廖家只能亲自上了。廖青给自己的旧部使了个眼色,果然都察院御史秦祯站了出来,上书弹劾魏明煦给世子取名之事。
魏明煦看着秦祯,仿佛看着一个死人,朝廷里竟然还有这样没有眼力劲儿的朝臣。也是当真难得。
有一个人站了出来,廖家便趁机发难了。
魏明煦看着自投罗网的廖家,只觉得他们当真蠢得让人觉得没有任何惊喜。
谢家的老夫人就这点斤两吗?
谢炳初死了之后,谢家究竟是些什么人在掌权,这样的时候,还敢跟自己唱反调,还敢往自己的枪口上撞。
魏明煦不过给刑部侍郎杜仲使了个眼色,杜仲已经站了出来,手里的折子早就准备好了,今日,只要廖青敢说话,他便拿着折子,上书弹劾刑部尚书廖青,贪污纳诟,私挪公款,监守自盗,亏空国库,收受贿赂。
凡次重罪,总共二十余款,调调有证可查。
李淼生看着杜仲的身影,心中也是咯噔一声。
这件事,自己竟然半点消息也没有听到。
当初自己合该丁忧,自己的母亲漏液去了廖家府上,与廖青商谈妥协,那件事,自己以为李家做的天衣无缝,可是魏明煦还是知道了。

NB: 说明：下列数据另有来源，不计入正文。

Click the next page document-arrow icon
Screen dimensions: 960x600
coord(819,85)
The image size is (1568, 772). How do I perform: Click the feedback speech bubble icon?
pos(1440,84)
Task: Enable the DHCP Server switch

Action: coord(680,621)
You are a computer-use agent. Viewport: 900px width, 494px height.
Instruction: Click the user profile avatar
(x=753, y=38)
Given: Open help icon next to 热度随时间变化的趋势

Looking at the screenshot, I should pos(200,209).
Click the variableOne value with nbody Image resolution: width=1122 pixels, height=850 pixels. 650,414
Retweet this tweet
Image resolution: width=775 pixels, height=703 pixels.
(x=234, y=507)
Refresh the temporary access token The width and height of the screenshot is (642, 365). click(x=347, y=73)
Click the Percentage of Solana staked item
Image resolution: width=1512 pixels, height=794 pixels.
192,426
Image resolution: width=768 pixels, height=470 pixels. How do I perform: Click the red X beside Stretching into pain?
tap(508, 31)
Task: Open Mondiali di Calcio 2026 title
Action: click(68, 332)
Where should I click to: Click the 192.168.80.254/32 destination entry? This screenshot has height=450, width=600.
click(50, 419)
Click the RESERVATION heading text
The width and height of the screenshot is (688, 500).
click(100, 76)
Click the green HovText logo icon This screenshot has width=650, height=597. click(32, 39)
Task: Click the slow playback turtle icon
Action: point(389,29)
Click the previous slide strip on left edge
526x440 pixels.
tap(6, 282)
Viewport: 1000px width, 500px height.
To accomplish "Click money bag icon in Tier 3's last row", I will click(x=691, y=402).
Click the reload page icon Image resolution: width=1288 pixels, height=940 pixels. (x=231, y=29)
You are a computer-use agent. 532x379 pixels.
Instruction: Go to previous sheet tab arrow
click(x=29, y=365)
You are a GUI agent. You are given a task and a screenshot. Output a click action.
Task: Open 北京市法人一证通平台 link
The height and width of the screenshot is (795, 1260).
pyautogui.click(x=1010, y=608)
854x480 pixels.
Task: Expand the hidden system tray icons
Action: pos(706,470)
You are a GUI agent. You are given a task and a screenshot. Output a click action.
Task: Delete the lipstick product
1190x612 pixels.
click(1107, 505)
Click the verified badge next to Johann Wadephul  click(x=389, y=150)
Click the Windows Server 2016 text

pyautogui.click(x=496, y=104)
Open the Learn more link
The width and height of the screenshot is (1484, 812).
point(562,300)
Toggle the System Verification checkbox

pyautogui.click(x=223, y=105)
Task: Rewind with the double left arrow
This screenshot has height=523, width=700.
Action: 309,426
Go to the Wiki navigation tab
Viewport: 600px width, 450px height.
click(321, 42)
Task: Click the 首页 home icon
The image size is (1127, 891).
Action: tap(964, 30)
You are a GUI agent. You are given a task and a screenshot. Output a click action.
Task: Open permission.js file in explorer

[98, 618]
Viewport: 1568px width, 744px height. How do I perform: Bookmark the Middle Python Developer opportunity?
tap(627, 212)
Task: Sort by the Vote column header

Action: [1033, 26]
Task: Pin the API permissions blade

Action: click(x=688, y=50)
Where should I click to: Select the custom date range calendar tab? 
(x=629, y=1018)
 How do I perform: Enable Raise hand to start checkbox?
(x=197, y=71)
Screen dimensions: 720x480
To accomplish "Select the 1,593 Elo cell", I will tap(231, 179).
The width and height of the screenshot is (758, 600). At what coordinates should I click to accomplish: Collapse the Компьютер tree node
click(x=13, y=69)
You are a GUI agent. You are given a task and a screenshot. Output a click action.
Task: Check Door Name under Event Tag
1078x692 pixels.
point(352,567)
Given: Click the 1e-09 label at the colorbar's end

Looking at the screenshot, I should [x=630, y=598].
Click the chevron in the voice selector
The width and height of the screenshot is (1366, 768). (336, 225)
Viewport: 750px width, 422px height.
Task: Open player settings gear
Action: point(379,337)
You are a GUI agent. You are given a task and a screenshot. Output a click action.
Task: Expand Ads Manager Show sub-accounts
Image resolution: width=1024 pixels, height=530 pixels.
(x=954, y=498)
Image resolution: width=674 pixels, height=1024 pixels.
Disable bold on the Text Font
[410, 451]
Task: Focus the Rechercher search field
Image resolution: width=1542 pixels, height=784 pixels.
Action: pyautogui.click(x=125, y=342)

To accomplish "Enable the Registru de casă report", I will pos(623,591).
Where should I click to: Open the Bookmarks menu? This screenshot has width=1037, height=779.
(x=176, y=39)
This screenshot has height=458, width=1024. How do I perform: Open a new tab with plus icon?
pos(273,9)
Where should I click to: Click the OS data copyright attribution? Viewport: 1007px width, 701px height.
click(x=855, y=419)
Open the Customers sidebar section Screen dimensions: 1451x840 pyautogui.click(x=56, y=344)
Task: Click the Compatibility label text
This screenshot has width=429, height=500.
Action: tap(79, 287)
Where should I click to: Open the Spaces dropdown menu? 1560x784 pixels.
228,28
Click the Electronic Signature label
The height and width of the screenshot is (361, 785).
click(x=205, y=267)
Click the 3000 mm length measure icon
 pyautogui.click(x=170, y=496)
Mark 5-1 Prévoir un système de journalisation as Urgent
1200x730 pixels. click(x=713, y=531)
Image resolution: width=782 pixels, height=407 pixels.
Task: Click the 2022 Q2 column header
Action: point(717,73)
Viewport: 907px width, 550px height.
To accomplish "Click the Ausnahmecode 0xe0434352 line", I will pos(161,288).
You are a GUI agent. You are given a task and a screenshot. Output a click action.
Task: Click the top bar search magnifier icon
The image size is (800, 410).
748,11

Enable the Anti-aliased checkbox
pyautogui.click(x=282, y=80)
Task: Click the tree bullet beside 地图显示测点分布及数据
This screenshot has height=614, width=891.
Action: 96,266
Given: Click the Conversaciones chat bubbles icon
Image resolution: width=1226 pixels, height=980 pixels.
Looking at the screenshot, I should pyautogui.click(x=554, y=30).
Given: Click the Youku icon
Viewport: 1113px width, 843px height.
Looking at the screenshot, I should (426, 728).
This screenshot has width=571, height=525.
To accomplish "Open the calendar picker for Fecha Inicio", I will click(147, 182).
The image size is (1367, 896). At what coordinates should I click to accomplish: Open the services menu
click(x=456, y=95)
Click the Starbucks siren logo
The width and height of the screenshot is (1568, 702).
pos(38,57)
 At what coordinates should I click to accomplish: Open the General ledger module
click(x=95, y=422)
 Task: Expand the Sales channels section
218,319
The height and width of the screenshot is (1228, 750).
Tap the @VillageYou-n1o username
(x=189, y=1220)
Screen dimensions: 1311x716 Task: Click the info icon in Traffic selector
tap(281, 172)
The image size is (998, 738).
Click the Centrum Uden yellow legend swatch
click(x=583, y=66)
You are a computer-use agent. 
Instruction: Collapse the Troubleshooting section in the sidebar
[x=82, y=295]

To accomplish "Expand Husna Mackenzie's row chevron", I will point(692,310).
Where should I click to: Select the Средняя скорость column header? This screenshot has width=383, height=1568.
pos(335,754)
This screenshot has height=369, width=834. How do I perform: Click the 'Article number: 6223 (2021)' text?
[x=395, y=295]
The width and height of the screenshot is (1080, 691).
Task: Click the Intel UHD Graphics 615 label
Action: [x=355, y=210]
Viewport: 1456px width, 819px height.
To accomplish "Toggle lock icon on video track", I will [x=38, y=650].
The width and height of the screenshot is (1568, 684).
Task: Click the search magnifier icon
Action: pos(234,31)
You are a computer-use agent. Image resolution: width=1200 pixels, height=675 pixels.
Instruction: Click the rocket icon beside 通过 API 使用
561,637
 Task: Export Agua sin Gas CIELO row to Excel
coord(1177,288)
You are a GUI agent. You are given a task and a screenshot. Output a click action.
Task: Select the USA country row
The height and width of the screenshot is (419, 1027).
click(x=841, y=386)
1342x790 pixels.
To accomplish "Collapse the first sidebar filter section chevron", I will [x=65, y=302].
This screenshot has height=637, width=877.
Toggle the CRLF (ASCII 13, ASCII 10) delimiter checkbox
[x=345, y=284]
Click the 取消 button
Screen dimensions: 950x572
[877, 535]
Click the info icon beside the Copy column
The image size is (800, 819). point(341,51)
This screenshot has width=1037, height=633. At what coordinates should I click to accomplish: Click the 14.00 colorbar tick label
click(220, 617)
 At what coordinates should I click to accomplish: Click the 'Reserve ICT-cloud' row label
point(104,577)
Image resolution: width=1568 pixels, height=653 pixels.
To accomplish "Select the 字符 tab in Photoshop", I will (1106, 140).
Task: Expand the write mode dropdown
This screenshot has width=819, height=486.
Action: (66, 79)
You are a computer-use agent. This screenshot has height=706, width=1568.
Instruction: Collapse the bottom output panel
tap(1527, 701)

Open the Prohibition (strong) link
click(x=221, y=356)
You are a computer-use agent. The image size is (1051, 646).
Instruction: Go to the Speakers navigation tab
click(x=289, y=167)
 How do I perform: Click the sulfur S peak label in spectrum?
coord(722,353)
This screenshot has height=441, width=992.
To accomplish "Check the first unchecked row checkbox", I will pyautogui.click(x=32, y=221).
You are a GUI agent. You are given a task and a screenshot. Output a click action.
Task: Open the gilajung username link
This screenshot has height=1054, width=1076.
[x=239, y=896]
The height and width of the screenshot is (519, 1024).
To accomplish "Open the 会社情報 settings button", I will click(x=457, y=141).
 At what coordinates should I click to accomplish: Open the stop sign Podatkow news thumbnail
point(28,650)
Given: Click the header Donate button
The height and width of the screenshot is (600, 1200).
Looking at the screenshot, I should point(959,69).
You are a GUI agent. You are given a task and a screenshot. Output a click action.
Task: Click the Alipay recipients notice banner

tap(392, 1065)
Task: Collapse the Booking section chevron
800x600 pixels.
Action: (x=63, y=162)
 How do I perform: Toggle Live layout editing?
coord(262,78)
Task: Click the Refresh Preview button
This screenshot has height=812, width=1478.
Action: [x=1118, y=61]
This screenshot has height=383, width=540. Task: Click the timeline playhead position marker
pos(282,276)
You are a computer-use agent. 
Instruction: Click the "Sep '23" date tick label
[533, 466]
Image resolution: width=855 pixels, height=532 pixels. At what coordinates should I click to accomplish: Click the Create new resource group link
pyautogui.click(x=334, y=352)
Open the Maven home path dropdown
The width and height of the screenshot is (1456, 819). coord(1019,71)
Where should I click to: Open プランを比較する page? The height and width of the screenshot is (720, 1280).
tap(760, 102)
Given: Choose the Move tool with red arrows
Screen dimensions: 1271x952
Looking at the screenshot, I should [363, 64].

因为李家河廖家世代姻亲的关系,所以魏明煦想要对付廖家的举措,已经故意瞒着李淼生了。
李淼生,已经不再是魏明煦最信任的朝臣了。
魏明煦知道,自己若是一旦知道靖王府要对付廖家的事情,定然会去提醒廖青,会阻止魏明煦对付廖青,甚至泄露天机。
那是魏明煦不想看到的。
廖家,在全无防备之下,被魏明煦打了当头一棒。
廖青听着杜仲照着折子一一上奏的言辞,那其中许多辛密,包括当初挪用国库的银两,帮梁家弥补亏空,是只有李家才知道的密事啊。
如今这样的事都被光明正大的摆在朝廷上,廖青不看魏明煦,反而恨恨地盯住了李淼生。
自己这个好女婿,亏自己当初还放他一马,让他夺权起复。
如今,廖家遭此灭顶之灾,他竟然都不曾出一言提醒!
他是故意的,他和魏明煦是一伙的,就是为了灭了廖家全族,他可真是靖王府忠心耿耿的一条狗啊。
廖家就是要完了,也一定要拉个垫背的,不能让魏明煦太得意。
杜仲上奏完,魏延显还没来得及问廖青,杜仲所奏是否属实呢,廖青竟然就站了出来,说自己也有本要奏。